Railway museum takes visitors on trip back in time

Walking through the doors of the Palmerston Railway Heritage Museum is like walking into a 1940s and 1950s railway station.

There are railway maps, model trails, mannequins dressed in conductor uniforms and even a reconstructed women’s-only section showing the station’s history from its 1871 construction.

On Sept. 10 the museum held a soft opening to showcase the new renovations and rejuvenation of the space.

“We’re still working on it and it’s still in progress,” Minto Mayor George Bridge said. “We’re looking forward to going through the winter and starting off in the spring and really bringing the railway … history back.”

A Town of Minto steering committee was put together this summer to organize and assemble museum artifacts.

“The people whose family members were railroaders opted to share and donate material to the station rather than sell it because we did not have an acquisitions budget … and what you’re seeing is basically what the families of the railroad people in the area chose to let us have,” said Bob McEachern, who runs the museum.

McEachern was honoured at the opening with the presentation of a plaque indicating that the genealogy research room at the museum will be named after him.

“We need work on the research room,” Bridge said. “That’s the room that we haven’t quite got finished yet but we want to have a research room so people can come here, it will get people coming to Palmerston to research railways,” Bridge said.

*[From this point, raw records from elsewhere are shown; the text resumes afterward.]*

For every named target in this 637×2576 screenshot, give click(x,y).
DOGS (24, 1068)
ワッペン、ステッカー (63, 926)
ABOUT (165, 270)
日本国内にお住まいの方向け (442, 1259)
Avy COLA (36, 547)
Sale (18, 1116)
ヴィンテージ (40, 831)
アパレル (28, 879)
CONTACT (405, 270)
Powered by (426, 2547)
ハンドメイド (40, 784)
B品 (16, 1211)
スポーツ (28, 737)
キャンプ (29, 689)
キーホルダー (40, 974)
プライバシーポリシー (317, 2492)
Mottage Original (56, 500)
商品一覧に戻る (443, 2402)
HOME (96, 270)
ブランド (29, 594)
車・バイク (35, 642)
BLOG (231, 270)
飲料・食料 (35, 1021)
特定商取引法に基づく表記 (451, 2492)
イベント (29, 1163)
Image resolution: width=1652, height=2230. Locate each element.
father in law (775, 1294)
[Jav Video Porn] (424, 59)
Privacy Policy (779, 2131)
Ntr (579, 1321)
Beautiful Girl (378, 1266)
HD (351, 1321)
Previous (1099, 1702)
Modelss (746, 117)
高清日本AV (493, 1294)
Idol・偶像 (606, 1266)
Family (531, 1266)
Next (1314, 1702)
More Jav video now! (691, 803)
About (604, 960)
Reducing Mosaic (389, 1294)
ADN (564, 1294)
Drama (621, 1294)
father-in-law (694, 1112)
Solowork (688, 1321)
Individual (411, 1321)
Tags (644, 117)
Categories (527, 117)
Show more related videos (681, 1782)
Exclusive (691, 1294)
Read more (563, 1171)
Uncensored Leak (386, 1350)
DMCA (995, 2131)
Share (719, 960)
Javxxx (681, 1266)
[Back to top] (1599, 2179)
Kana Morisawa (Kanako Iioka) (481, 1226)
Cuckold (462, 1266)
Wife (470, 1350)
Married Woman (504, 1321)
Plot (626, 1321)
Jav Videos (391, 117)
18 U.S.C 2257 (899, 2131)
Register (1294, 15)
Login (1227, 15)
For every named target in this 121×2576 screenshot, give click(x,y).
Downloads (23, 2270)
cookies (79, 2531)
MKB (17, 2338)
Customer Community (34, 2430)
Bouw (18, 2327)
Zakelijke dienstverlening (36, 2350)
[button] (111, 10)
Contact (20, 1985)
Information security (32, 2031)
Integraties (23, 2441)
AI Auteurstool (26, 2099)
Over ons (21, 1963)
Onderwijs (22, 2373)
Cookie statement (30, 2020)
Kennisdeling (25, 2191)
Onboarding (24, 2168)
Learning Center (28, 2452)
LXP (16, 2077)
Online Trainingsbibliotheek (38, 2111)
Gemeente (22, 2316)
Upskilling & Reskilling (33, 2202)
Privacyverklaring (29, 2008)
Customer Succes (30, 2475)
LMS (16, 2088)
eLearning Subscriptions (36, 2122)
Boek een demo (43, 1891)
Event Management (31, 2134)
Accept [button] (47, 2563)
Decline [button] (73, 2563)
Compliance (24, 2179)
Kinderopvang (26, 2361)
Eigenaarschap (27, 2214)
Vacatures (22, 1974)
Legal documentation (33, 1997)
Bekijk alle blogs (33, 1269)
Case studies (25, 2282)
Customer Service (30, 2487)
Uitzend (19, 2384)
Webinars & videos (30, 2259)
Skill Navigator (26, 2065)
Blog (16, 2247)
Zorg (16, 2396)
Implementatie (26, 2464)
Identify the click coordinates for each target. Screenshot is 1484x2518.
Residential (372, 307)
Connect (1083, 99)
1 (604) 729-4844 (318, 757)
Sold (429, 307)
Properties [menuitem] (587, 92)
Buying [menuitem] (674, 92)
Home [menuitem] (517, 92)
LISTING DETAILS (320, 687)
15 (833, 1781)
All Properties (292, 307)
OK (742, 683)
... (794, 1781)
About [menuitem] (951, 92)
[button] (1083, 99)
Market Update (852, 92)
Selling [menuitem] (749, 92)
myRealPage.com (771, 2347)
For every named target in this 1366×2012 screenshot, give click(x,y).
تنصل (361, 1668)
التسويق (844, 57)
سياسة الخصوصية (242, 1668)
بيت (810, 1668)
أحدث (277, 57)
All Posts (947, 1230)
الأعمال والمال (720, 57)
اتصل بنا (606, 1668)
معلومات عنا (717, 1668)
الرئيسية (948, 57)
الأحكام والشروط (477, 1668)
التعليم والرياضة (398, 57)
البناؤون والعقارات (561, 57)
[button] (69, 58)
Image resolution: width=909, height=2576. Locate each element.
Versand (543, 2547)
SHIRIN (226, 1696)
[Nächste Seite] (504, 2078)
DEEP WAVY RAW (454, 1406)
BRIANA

“We’re going to have an amazing research room that will look back in history.”

McEachern will also help anyone interested in tracing his or her genealogy.

He explained the Palmerston station is one of the only railway stations still standing in Wellington County, which had at least 43 stations at one time.

“I think the mistake is that they think people will come here as an end in itself and I don’t think it is,” McEachern said.

“I think if they come here, my job, the group’s job is to encourage people to find out about their own area and how do you do it.”

He also said he hopes that in three years, when Wellington County celebrates the 150th anniversary of railways coming to the county, each station is represented in some way, such as a commemorative plaque.

“We can be the leader in helping the county work with this,” McEachern said. “I really think it will be nice if [county council] picked up on it and we talked to the Wellington County Historical Society about it.”

He predicts that within three or four years, riding the train will no longer be “novel” and will just be a way of life and people will want to know about its past.

“We have a railway heritage here and that’s wonderful but I think we need to expand it and people need to go back,” he said.

“It’s a crime that towns with the CN (Canadian National railway), CPR (Canadian Pacific Railway) lines going through them have just ignored their railway heritage.”

The museum also has outbuildings that it’s going to rahabilitate as well.

Before the museum was railway-centric it also displayed generic Palmerston content, which is now being stored on the second floor of the building and is not accessible to the public.